_Document excerpt_
((

At February 24, 2006, Blogger Jules said...

That strikes me as pretty different from what you said earlier: "There is NO responsibility in reality. Responsibility is an ascribe characteristic (a useful fiction) generated out of societal desires and a lack of understanding."

I'm not sure I would agree with the above statement from either the 'little self' perspective or the 'big self' perspective.

In the relative sense, where there are *conditioned* bodymind mechanisms operating, ... how can there be true responsibility? Thoughts which produce actions arise from a complex constellation of circumstances going back in time eternally (this caused this caused this caused this...). The action you take at any one moment is a product of the previous conscious thought which is a product of ... and on and on. You didn't get to choose your thoughts. So there is no responsibility in that sense.

I don't care about the mental state of a violent criminal - when he commits his crime he is responsible for his actions, no matter what his mental state is. You can't separate off "thoughts" like they aren't part of the person.

"Your honor, my client would never have robbed that bank if he wasn't just swimming in delusion. Please don't put him in jail."

Intellectual rationalizations can 'prove' any side of any argument, given a long enough logical chain. We could spend hours splitting hairs over any part of this argument. We could spend hours splitting hairs over the definition of the word responsibility. But I'm just not that interested, sorry.

 
At February 24, 2006, Blogger endofthedream said...

Jules, you wrote "That strikes me as pretty different from what you said earlier: "There is NO responsibility in reality. Responsibility is an ascribe characteristic (a useful fiction) generated out of societal desires and a lack of understanding."

*****In that I was pointing to the absolute understanding, in which there is no one to be responsible and no one to do the holding of responsibility. It is all One Movement, Unicity. In the *realtive* understanding (of everyday life), there is clearly a societally-agreed upon state of accountability.

You wrote, "I'm not sure I would agree with the above statement from either the 'little self' perspective or the 'big self' perspective."


*****That's what makes a horse race! :-))) Phenomenality is chocked full of "I agree's" and "I don't agree's."

In the relative sense, where there are *conditioned* bodymind mechanisms operating, ... how can there be true responsibility? Thoughts which produce actions arise from a complex constellation of circumstances going back in time eternally (this caused this caused this caused this...). The action you take at any one moment is a product of the previous conscious thought which is a product of ... and on and on. You didn't get to choose your thoughts. So there is no responsibility in that sense.

I don't care about the mental state of a violent criminal


*****Why not? Are not mental states contributory to the actions which arise out of them?


- when he commits his crime he is responsible for his actions, no matter what his mental state is. You can't separate off "thoughts" like they aren't part of the person.

*****Then you've missed the point entirely. Take a child, sexually abused from birth, raised as an adolescent to believe that this type of behavior is the way love is given and received. And that person becomes an adult pedophile. The mental state (and conditioned history) of that person is very much at the crux of his/her adult behavior. I'm not suggesting that we let pedophiles roam free, if you think that's where this is going. But I view them (and most "criminals") as ill, mentally incapacitated, and ill people need treatment, not punishment, need help, not retribution.

"Your honor, my client would never have robbed that bank if he wasn't just swimming in delusion. Please don't put him in jail."

*****I never said or suggested that one doesn't take actions against those that harm others. But in taking action it is wisest to see the Whole Picture, not just a limited concern. And to understand the mental state and conditioning out of which such behavior arises.


Intellectual rationalizations can 'prove' any side of any argument, given a long enough logical chain. We could spend hours splitting hairs over any part of this argument. We could spend hours splitting hairs over the definition of the word responsibility. But I'm just not that interested, sorry.

*****Yeah, ... "just not that interested," ... welcome to the conservative viewpoint. When you Realize - really Realize on a cellular level not just conceptually - that the criminal is you, then another, broader appreciation may evolve and the interest may then be there.

))

_Task to carry out_
Rewrite the comment exchange on responsibility from "Jules, you wrote" up to and including "state of accountability.", changing "useful fiction" to "convenient fiction".

_Information shown_
((

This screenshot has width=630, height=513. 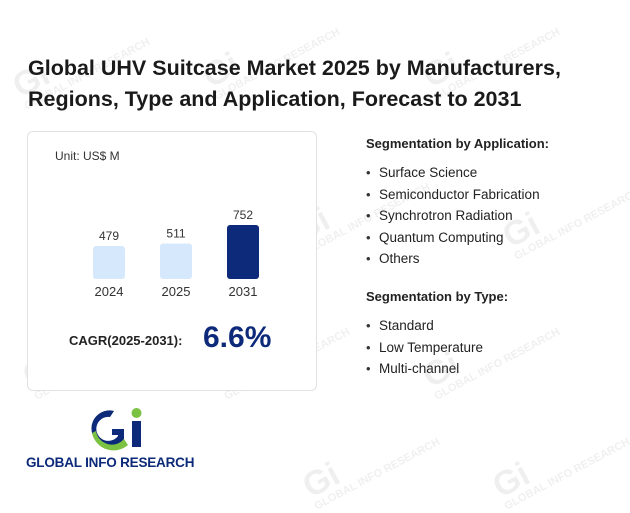 I want to click on logo-text: GLOBAL INFO RESEARCH, so click(x=110, y=462).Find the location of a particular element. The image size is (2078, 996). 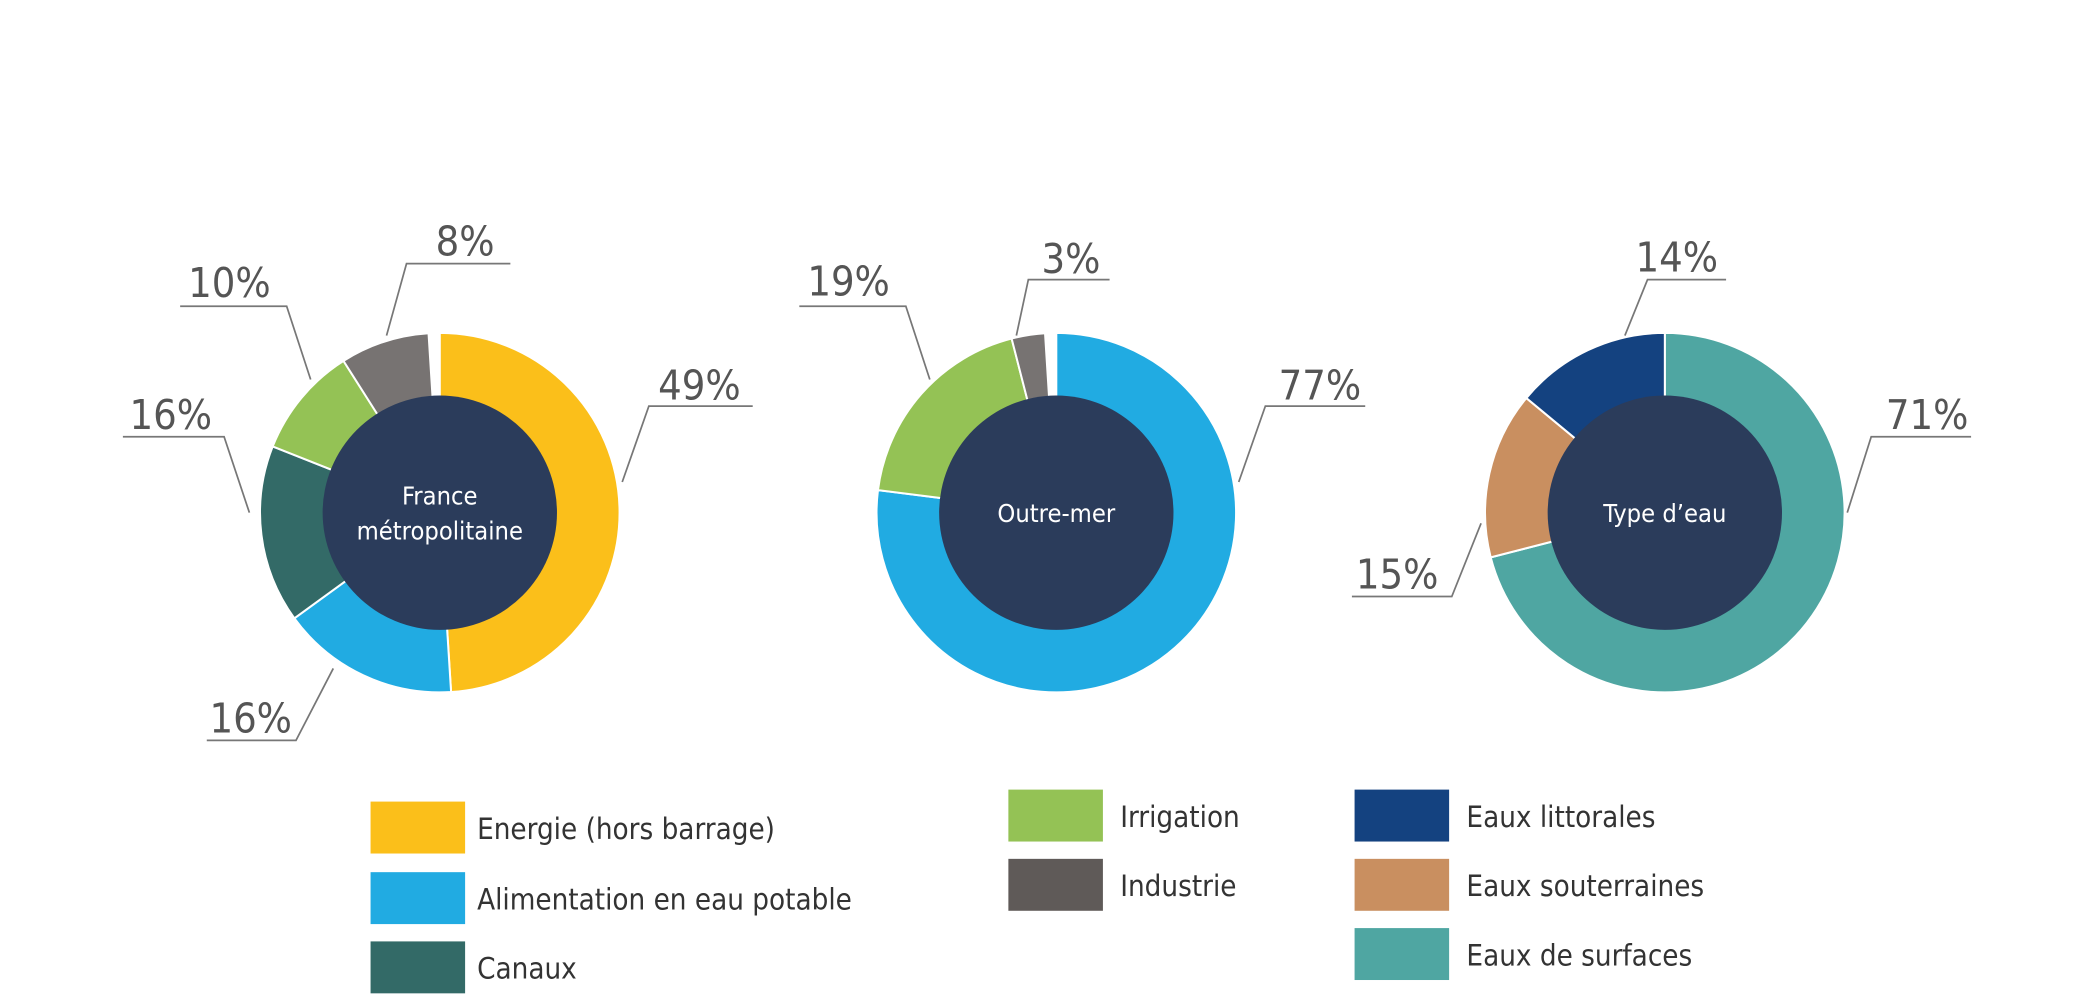

legend-item-energie-hors-barrage: Energie (hors barrage) is located at coordinates (572, 828).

))

_Task result_
Jules, you wrote "That strikes me as pretty different from what you said earlier: "There is NO responsibility in reality. Responsibility is an ascribe characteristic (a convenient fiction) generated out of societal desires and a lack of understanding."

*****In that I was pointing to the absolute understanding, in which there is no one to be responsible and no one to do the holding of responsibility. It is all One Movement, Unicity. In the *realtive* understanding (of everyday life), there is clearly a societally-agreed upon state of accountability.